**WORK TO COMPLETE**
Using the data beneath, show every line that includes the word "click".

**STUDY MATERIAL**
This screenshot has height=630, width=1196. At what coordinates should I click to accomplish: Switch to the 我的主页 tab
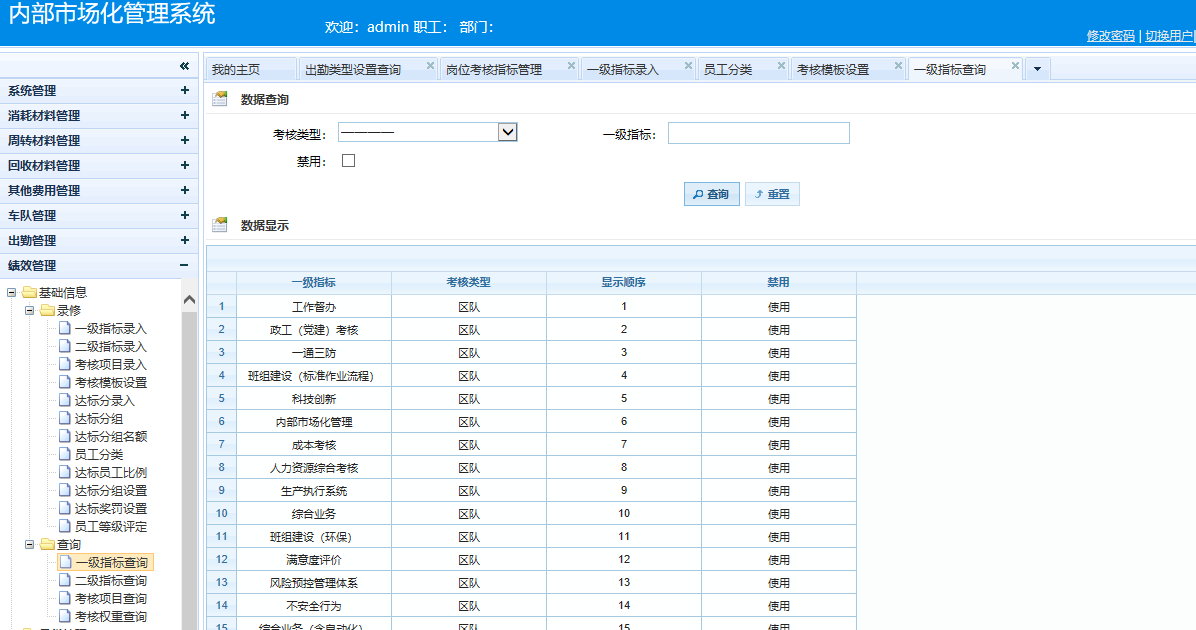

--

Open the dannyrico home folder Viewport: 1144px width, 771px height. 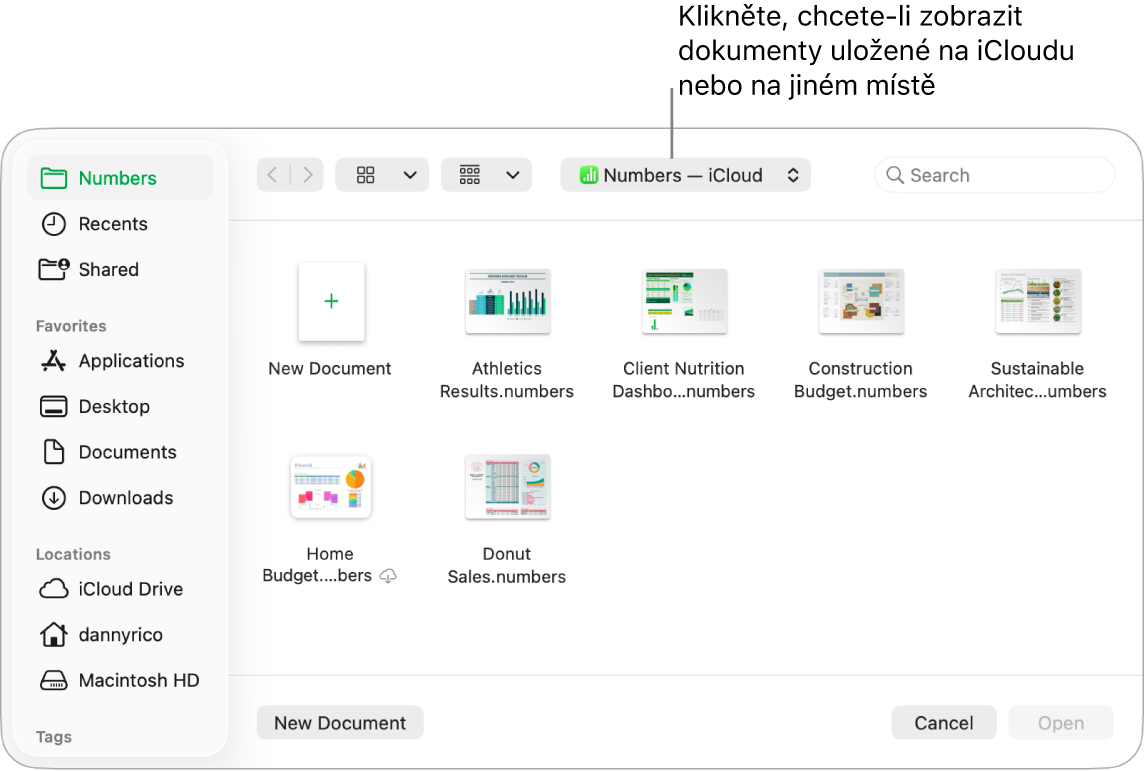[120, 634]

--

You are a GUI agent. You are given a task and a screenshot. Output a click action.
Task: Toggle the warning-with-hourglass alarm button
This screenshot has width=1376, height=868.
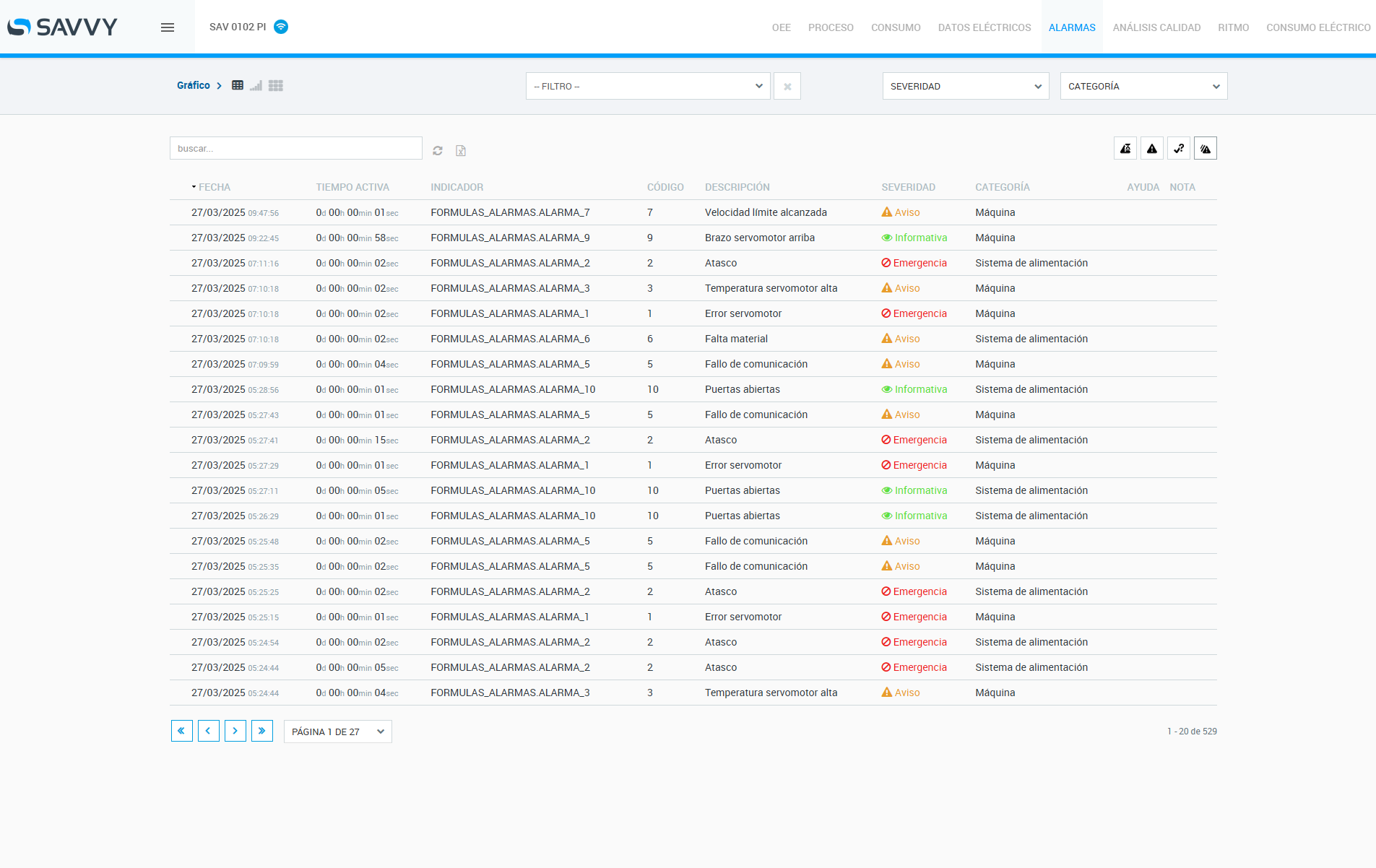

**SOLUTION TO THIS TASK**
This screenshot has height=630, width=1196. At what coordinates should I click to accomplish: Switch to the 我的主页 tab
You are a GUI agent. You are given a task and a screenshot. Output a click action.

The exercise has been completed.